# Given data

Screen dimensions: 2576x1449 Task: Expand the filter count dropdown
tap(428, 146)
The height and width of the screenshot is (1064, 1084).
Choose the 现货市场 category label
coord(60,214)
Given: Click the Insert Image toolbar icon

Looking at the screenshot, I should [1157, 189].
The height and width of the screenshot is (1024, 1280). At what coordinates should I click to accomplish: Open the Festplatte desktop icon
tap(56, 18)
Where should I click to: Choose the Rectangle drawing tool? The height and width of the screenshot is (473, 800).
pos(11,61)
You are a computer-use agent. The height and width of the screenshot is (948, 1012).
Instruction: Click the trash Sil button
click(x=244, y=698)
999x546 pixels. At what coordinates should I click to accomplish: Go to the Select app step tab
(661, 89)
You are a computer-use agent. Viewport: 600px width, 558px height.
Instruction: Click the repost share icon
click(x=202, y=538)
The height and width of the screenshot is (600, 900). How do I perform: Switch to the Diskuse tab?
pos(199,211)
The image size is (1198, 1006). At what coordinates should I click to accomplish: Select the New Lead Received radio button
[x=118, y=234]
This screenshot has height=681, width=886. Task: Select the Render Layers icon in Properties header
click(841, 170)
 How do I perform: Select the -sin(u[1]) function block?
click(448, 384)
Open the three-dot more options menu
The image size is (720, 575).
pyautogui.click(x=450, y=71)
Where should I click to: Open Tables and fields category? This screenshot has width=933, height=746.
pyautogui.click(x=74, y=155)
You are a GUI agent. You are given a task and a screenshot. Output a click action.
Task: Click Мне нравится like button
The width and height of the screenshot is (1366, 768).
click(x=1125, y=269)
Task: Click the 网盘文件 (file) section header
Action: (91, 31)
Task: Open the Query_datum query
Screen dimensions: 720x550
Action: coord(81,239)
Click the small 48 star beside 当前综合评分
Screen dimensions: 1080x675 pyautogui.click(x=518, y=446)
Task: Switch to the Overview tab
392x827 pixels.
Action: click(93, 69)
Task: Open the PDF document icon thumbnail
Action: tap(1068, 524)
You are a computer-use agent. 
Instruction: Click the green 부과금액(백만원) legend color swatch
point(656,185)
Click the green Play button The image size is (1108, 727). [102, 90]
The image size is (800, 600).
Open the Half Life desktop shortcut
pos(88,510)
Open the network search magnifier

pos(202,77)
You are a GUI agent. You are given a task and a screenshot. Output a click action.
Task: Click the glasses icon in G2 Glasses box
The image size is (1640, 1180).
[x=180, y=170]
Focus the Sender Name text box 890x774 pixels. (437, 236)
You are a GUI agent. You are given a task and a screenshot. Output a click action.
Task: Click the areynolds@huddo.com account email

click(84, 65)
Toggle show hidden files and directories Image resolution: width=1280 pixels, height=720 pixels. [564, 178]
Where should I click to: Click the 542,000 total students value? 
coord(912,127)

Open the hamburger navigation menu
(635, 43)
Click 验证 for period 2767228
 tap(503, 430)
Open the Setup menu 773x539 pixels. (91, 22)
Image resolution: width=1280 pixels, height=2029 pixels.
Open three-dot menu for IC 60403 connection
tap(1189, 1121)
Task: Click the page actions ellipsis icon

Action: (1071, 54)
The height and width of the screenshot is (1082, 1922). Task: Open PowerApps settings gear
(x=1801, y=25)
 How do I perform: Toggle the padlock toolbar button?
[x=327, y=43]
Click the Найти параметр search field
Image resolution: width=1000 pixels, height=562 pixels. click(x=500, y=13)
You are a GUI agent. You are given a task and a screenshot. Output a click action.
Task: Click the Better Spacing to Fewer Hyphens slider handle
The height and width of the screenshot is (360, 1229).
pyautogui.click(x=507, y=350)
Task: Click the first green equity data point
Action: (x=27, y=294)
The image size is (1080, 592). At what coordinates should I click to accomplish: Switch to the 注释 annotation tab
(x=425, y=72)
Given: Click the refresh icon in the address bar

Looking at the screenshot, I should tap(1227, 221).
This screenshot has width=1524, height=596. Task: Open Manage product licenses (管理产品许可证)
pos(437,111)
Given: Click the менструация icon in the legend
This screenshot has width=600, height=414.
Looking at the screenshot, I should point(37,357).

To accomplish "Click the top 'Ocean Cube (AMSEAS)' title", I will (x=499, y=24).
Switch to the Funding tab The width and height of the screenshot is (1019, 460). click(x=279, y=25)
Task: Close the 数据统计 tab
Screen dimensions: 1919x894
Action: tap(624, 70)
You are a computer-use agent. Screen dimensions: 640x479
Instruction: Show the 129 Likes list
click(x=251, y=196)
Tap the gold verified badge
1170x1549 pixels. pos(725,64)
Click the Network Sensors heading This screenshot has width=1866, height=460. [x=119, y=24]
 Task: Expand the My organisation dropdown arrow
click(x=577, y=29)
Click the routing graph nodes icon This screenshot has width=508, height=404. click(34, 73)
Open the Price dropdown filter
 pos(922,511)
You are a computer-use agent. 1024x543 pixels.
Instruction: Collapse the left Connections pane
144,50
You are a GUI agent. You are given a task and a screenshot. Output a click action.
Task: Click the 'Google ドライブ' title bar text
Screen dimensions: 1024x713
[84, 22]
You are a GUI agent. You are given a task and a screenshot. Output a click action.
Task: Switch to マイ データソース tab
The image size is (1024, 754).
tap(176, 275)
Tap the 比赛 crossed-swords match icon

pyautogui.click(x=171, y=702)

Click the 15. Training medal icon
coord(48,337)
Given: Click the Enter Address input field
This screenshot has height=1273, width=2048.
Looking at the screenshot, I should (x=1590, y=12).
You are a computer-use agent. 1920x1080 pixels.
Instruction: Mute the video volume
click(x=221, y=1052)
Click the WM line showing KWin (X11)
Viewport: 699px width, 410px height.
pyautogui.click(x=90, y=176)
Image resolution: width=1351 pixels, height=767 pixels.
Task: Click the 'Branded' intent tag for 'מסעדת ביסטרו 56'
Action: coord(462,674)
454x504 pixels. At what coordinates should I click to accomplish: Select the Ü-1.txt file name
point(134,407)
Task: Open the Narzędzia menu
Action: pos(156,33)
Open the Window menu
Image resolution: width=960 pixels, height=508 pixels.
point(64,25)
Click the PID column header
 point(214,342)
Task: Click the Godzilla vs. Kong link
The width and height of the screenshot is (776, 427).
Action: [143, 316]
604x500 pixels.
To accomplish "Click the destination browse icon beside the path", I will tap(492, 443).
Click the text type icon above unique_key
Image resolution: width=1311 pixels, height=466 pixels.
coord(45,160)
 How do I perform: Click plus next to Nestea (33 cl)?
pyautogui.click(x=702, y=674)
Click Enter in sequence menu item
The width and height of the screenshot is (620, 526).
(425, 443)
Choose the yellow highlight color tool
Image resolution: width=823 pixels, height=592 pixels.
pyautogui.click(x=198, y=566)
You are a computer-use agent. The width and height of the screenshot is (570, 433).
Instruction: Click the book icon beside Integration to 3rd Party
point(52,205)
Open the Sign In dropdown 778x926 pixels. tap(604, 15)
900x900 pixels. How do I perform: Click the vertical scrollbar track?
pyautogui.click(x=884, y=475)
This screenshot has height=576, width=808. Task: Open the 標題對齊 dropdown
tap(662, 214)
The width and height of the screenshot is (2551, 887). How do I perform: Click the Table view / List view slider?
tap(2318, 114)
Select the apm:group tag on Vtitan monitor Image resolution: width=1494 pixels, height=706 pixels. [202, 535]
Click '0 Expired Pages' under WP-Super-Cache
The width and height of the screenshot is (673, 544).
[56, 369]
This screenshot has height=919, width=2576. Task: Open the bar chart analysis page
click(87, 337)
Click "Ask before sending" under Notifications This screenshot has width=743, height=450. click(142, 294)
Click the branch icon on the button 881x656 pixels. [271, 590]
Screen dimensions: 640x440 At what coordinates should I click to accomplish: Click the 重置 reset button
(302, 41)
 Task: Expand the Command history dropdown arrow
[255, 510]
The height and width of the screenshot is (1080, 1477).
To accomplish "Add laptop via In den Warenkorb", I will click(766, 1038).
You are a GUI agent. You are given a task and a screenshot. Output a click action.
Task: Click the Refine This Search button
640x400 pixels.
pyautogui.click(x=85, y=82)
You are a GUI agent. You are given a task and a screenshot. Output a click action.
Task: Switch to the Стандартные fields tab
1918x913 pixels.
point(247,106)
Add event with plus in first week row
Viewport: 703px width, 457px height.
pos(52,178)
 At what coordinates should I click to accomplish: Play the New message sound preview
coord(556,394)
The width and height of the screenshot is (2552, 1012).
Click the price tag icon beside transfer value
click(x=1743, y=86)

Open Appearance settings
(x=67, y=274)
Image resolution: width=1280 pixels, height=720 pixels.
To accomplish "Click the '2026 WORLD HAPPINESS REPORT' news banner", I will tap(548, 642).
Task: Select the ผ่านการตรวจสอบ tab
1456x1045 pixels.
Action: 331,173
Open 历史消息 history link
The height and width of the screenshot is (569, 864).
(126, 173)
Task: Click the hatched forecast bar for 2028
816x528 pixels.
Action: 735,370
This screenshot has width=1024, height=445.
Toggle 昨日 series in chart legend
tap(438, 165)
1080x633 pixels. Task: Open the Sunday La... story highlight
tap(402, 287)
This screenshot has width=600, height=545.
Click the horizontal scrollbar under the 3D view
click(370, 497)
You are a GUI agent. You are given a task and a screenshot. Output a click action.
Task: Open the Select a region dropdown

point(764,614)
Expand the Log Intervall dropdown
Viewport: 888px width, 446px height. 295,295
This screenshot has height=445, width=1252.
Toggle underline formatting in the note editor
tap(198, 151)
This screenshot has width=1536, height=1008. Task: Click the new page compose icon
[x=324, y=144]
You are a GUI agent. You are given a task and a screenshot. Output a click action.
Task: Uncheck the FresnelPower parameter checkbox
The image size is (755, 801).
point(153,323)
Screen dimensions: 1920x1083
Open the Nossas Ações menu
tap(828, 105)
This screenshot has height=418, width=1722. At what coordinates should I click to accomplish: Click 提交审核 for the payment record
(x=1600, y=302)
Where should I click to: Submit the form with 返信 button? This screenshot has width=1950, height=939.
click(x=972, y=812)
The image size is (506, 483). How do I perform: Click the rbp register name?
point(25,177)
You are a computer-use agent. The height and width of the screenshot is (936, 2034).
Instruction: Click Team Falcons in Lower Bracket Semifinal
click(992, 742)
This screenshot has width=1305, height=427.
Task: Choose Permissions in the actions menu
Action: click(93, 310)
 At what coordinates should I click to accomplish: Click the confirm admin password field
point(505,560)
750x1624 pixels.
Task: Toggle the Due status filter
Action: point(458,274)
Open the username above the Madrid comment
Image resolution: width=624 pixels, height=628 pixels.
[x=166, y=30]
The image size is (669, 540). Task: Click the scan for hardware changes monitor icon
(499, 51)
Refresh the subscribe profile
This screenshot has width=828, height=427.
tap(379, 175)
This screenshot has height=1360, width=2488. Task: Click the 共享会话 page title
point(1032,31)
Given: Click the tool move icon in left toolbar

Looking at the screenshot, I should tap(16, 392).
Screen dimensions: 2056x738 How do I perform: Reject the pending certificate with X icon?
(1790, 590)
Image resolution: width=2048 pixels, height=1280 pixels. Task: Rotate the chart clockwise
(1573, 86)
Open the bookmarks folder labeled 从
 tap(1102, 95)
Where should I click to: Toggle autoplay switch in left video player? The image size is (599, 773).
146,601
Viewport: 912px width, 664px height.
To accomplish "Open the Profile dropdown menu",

# Exercise objective
Please rewrite the entries above as a JSON list of strings, one string per line, starting at the first line of the entries and going on through the line containing "click(448, 384)". Leave out blank lines.

# Right answer
[
  "Screen dimensions: 2576x1449 Task: Expand the filter count dropdown",
  "tap(428, 146)",
  "The height and width of the screenshot is (1064, 1084).",
  "Choose the 现货市场 category label",
  "coord(60,214)",
  "Given: Click the Insert Image toolbar icon",
  "Looking at the screenshot, I should [1157, 189].",
  "The height and width of the screenshot is (1024, 1280). At what coordinates should I click to accomplish: Open the Festplatte desktop icon",
  "tap(56, 18)",
  "Where should I click to: Choose the Rectangle drawing tool? The height and width of the screenshot is (473, 800).",
  "pos(11,61)",
  "You are a computer-use agent. The height and width of the screenshot is (948, 1012).",
  "Instruction: Click the trash Sil button",
  "click(x=244, y=698)",
  "999x546 pixels. At what coordinates should I click to accomplish: Go to the Select app step tab",
  "(661, 89)",
  "You are a computer-use agent. Viewport: 600px width, 558px height.",
  "Instruction: Click the repost share icon",
  "click(x=202, y=538)",
  "The height and width of the screenshot is (600, 900). How do I perform: Switch to the Diskuse tab?",
  "pos(199,211)",
  "The image size is (1198, 1006). At what coordinates should I click to accomplish: Select the New Lead Received radio button",
  "[x=118, y=234]",
  "This screenshot has height=681, width=886. Task: Select the Render Layers icon in Properties header",
  "click(841, 170)",
  " How do I perform: Select the -sin(u[1]) function block?",
  "click(448, 384)"
]